In exhibit A, it led to higher death rates for working-class white men after unemployment; loss of self-esteem, substance addictions and inadequate access to healthcare. All while the concentration of wealth at the top increased. And what does the history of the last century tell us about economic failure and the sudden acceleration of economic inequalities? It manifests itself in political change. Ugly, worrying, political change.

Recently I was able to host the trip to Australia of the American political journalist Thomas Frank. Frank looks back almost nostalgically to the America of his youth, when two mostly centrist political parties contested for the right to preside over America’s continuing post-war boom. Now he sees Donald Trump in the White House and a self-confessed socialist in Bernie Sanders as the main Democratic flag bearer, and can hardly believe it.

The cause as he sees it, and which I think is broadly correct, is that working-class and middle-class Americans watched with disbelief as the perpetrators of the Wall Street collapse were allowed to go unpunished, while the innocent lost their homes, jobs and self-esteem.

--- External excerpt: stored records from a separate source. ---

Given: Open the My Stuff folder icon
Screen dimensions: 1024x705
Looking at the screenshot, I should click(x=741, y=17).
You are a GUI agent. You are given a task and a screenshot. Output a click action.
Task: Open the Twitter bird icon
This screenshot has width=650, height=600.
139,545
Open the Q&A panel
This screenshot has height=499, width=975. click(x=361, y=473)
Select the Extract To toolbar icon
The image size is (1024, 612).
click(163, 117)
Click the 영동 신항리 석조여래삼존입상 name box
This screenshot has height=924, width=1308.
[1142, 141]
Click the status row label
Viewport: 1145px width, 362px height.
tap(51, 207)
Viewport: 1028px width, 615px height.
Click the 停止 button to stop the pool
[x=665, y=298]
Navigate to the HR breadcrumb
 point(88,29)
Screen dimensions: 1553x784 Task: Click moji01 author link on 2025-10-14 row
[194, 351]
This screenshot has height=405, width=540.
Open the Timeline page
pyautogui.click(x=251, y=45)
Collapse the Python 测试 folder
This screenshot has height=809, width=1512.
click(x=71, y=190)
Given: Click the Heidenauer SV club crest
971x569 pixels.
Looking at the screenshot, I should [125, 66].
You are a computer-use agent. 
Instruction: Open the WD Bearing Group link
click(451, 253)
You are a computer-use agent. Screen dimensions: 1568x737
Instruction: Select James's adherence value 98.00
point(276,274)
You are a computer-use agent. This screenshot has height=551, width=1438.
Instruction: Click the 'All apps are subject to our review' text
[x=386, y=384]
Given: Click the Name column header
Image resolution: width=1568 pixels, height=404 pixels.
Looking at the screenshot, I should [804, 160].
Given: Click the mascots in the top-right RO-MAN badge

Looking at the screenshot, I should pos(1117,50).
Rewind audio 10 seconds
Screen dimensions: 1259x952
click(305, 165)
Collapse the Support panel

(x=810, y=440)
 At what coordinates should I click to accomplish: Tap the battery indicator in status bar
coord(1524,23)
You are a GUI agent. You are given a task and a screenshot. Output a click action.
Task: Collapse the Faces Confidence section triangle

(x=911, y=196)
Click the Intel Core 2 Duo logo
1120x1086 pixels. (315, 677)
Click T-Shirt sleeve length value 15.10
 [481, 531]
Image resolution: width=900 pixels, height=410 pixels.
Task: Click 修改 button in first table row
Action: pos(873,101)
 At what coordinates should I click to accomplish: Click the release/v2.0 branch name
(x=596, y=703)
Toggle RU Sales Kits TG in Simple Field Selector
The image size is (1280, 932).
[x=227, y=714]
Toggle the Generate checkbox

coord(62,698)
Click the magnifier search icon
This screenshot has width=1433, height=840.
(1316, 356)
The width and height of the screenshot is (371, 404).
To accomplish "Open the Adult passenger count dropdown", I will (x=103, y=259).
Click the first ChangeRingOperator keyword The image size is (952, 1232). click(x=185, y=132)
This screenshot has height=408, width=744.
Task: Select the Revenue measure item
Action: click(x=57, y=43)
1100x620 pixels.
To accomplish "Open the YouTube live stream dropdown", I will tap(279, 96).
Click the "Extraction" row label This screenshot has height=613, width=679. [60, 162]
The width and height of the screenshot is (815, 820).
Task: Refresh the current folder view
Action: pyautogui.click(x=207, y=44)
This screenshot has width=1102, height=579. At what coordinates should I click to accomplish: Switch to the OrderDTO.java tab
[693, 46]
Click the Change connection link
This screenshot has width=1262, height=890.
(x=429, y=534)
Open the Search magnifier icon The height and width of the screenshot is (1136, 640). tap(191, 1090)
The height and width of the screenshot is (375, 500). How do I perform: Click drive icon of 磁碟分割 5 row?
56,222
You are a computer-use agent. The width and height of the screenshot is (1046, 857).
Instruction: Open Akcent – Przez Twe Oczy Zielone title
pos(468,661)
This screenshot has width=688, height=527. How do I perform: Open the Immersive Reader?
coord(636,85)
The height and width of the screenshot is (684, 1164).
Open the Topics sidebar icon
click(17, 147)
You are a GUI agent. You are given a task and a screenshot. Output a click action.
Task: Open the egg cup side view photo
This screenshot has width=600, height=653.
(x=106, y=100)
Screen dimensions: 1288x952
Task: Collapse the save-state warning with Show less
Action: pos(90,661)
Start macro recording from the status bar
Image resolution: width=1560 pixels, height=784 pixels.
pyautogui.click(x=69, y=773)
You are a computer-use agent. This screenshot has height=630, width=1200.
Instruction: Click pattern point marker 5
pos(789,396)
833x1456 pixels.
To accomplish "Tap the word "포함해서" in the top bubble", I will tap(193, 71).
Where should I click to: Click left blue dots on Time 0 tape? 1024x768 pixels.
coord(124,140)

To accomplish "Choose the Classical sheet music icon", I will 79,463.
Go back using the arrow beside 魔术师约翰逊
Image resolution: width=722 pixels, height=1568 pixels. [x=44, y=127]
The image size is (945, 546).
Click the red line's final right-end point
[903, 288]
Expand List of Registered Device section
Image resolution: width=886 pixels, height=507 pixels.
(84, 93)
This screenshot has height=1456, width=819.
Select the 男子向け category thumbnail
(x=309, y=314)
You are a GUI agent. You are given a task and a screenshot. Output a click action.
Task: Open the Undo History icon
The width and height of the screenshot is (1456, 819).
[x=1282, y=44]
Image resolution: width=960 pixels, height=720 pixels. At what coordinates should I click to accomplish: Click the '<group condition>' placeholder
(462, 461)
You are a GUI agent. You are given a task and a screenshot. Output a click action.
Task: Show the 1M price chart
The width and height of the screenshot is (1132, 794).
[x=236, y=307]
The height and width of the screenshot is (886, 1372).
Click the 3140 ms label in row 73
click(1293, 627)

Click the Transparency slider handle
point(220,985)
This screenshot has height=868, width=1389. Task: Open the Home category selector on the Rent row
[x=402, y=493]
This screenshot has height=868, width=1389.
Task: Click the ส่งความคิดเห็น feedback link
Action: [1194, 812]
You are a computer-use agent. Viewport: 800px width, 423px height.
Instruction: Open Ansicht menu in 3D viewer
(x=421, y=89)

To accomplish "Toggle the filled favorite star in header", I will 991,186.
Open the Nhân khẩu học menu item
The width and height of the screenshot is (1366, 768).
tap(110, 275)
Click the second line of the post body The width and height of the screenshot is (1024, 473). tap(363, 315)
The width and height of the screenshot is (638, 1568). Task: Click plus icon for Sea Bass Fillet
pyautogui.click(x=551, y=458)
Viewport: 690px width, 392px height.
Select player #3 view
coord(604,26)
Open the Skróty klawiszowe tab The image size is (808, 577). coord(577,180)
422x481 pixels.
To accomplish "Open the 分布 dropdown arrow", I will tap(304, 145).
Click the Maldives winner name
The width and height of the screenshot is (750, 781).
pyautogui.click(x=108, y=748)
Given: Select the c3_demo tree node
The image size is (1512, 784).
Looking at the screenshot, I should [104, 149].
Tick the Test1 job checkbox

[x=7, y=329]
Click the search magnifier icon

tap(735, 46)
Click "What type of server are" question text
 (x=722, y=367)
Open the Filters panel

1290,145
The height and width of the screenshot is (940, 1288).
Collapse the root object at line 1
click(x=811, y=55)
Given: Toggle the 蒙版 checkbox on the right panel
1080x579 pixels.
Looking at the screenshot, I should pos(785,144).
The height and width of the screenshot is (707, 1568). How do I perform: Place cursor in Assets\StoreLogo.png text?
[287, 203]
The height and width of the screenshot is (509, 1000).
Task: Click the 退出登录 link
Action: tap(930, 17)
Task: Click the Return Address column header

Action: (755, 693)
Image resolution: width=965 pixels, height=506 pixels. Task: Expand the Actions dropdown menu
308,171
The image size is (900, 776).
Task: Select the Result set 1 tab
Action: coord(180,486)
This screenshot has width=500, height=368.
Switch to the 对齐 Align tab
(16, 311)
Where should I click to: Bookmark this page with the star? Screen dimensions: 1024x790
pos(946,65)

Worse, the perpetrators have come out of it enriched. The resulting anger, Frank argues, was channelled into votes for the Trump insurgency by putting the blame onto others: African-Americans, Hispanics, liberal college professors and the liberal media. Unwilling to buck the Wall Street consensus, the mainstream Democratic Party was helpless.

In exhibit B, the result was not totally dissimilar. Presented with a referendum into which they could pour all their anger over austerity, Britons found foolish right-wing opportunists willing to make it a referendum on race, immigration and free speech — the usual right-wing populist litany that Trump had also used.

[Wayne Swan: we know how to stop Trumpism]

Here’s my point: history shows that the shock of sudden economic downturns produces political upheaval and the rise of populism. It was true in the 1930s and it’s true now. When recessions hit, the old solid parties of the centre-left find it hard to survive, or at least survive looking vaguely like the parties they once were. The list of Exhibits C to G might be: France, Italy, Spain, Hungary and Greece.

Now it’s true that Australia, before the global financial crisis, was never as economically and socially divided as the US and UK. Living standards had been rising steadily. Multiculturalism had been a success. The culture wars were not as grotesque. But by avoiding a sudden, deep recession, we also avoided testing out what its effect may have been on our democratic system.

It’s not difficult to imagine an alternative scenario. Indeed, our democratic system and our social harmony are right now being tested by right-wing populists directly inspired by Donald Trump and the Brexit campaign. Consider the continuing popularity of Pauline Hanson’s One Nation, the election of pro-gun fanatics like David Leyonhjelm, the outrageous remarks of Fraser Anning, the disgraceful attempts by Peter Dutton and others to play the race card on crime in Melbourne.

Who will forget the sight of Hanson toasting Trump’s election with champagne on the forecourt of Parliament House in Canberra? That’s because she saw him as a role model. To think Australia would have been immune from the further rise of this ugly nonsense in the wake of a deep recession after 2008 is simply naïve. This is the road not taken.

The difference between Australia having a Hanson in the Senate and the United States having a Trump in the White House is as simple as the difference between the US having 30 years of wage stagnation and Australia having 30 years of wage growth.

By instead taking the road of Keynesian reflationary policies, Australia avoided the American road and the British road and all the roads that now criss-cross Europe to economic inequality and political division. 

History will conclude that the critics of Labor’s GFC response 10 years ago were hopelessly wrong, and that avoiding recession in the short term was the right road to take in the long term.